* **EXERCISE TASK**
Rewrite the data below, replacing "Screen dimensions" with "Display size" wherever it occurs and keeping everything else the same. Leave the pictures out of your answer.

(Word and element location data)
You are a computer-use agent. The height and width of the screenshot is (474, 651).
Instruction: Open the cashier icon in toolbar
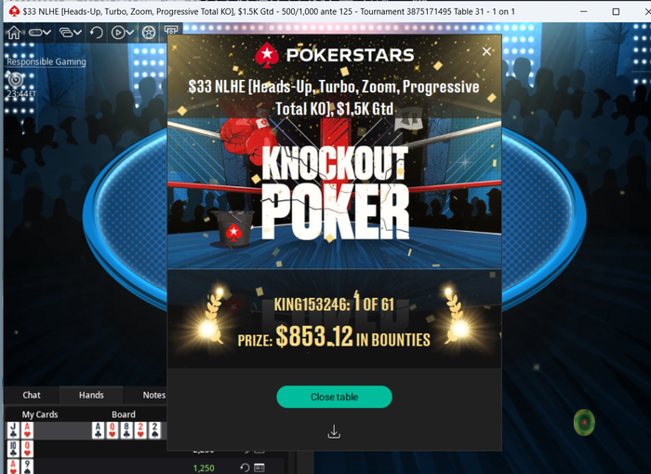tap(171, 30)
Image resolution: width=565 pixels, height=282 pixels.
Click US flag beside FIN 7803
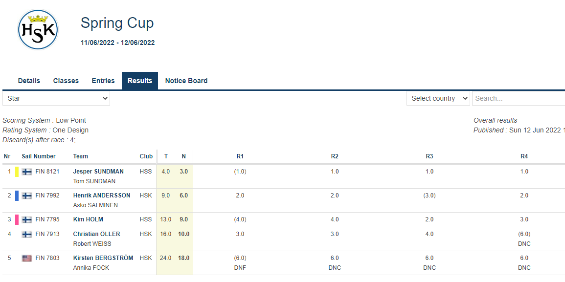27,258
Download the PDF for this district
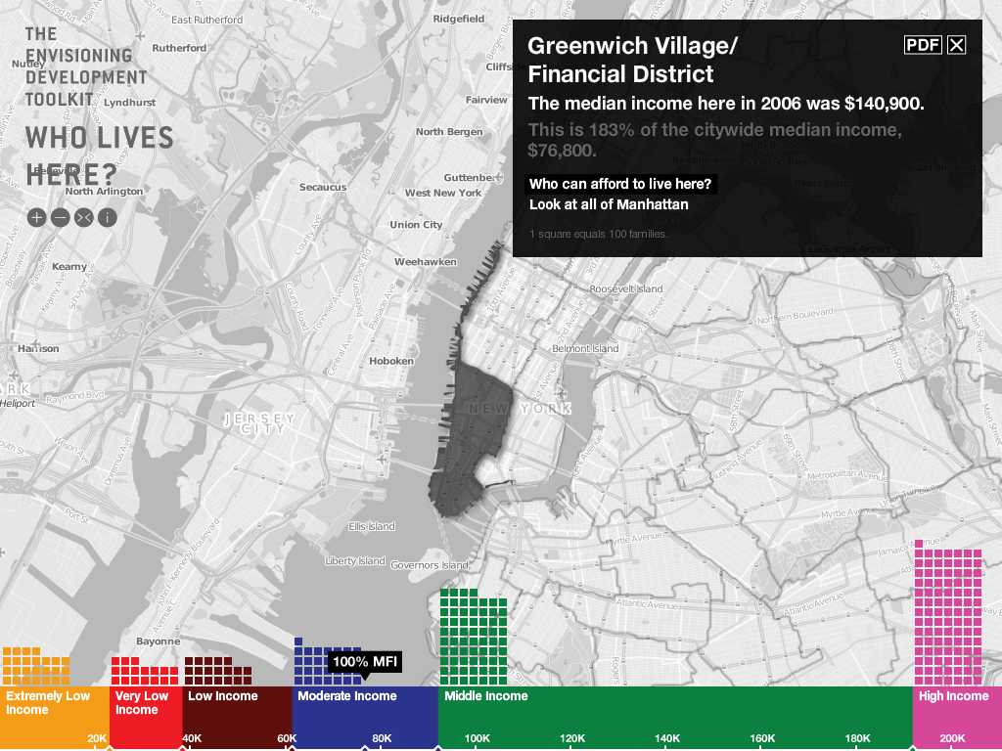 click(x=923, y=45)
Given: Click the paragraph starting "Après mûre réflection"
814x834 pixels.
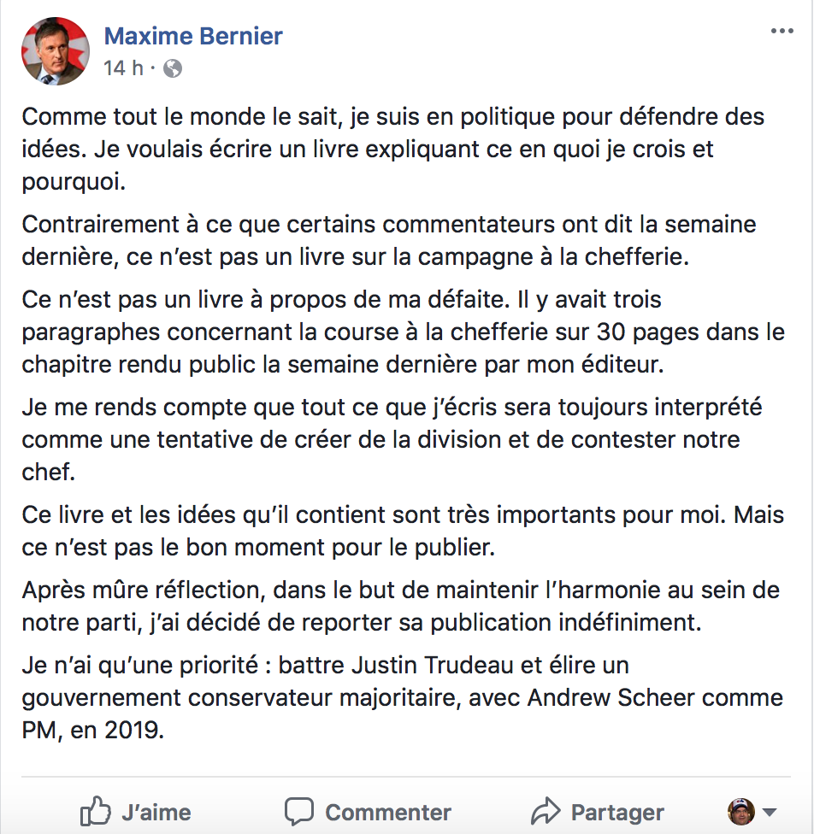Looking at the screenshot, I should tap(400, 606).
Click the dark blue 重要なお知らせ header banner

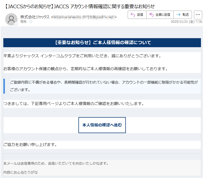click(102, 43)
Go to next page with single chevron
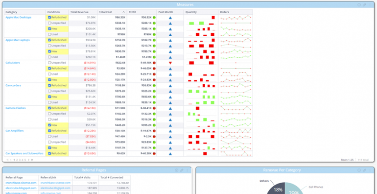This screenshot has height=194, width=377. [x=28, y=160]
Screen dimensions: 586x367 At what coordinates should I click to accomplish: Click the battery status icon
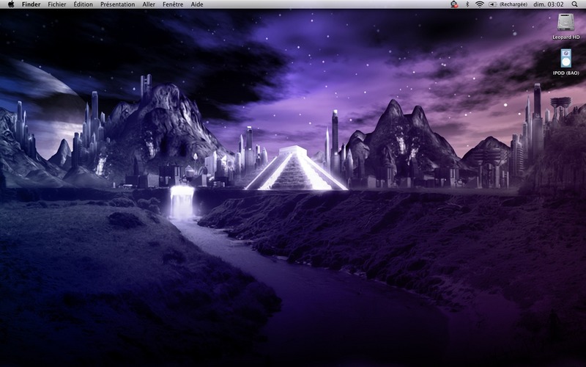(493, 4)
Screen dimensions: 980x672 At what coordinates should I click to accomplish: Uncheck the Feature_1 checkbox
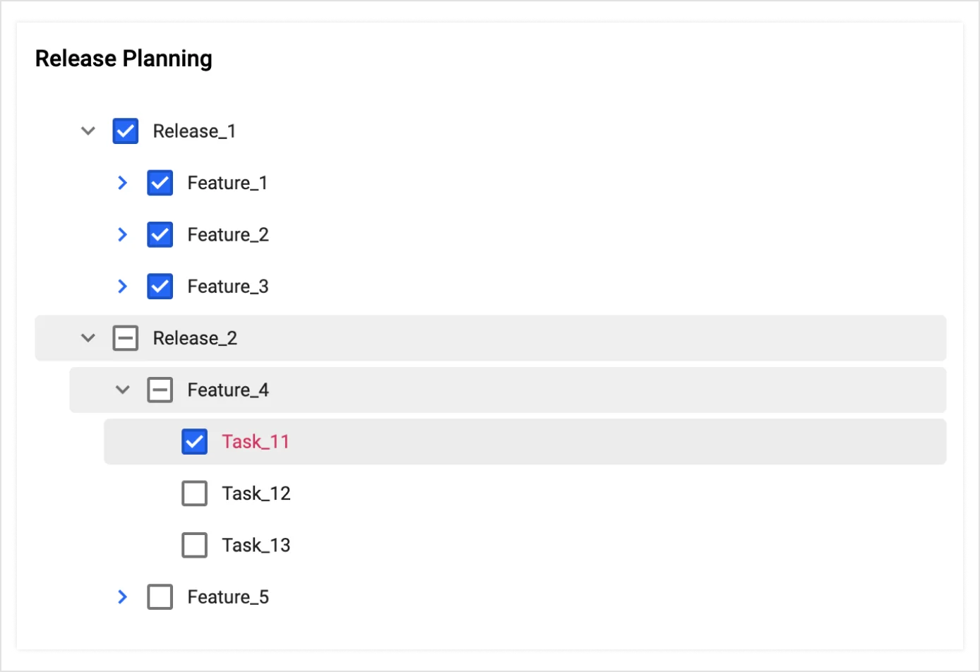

* **RESPONSE BELOW**
You are a computer-use agent. The height and width of the screenshot is (474, 651).
Instruction: Open the cashier icon in toolbar
tap(171, 30)
Image resolution: width=565 pixels, height=282 pixels.
Click US flag beside FIN 7803
27,258
Download the PDF for this district
 click(x=923, y=45)
Given: Click the paragraph starting "Après mûre réflection"
814x834 pixels.
Looking at the screenshot, I should tap(400, 606).
Click the dark blue 重要なお知らせ header banner

click(102, 43)
Go to next page with single chevron
This screenshot has height=194, width=377. [x=28, y=160]
Display size: 586x367 At what coordinates should I click to accomplish: Click the battery status icon
(493, 4)
Display size: 980x672 At what coordinates should I click to accomplish: Uncheck the Feature_1 checkbox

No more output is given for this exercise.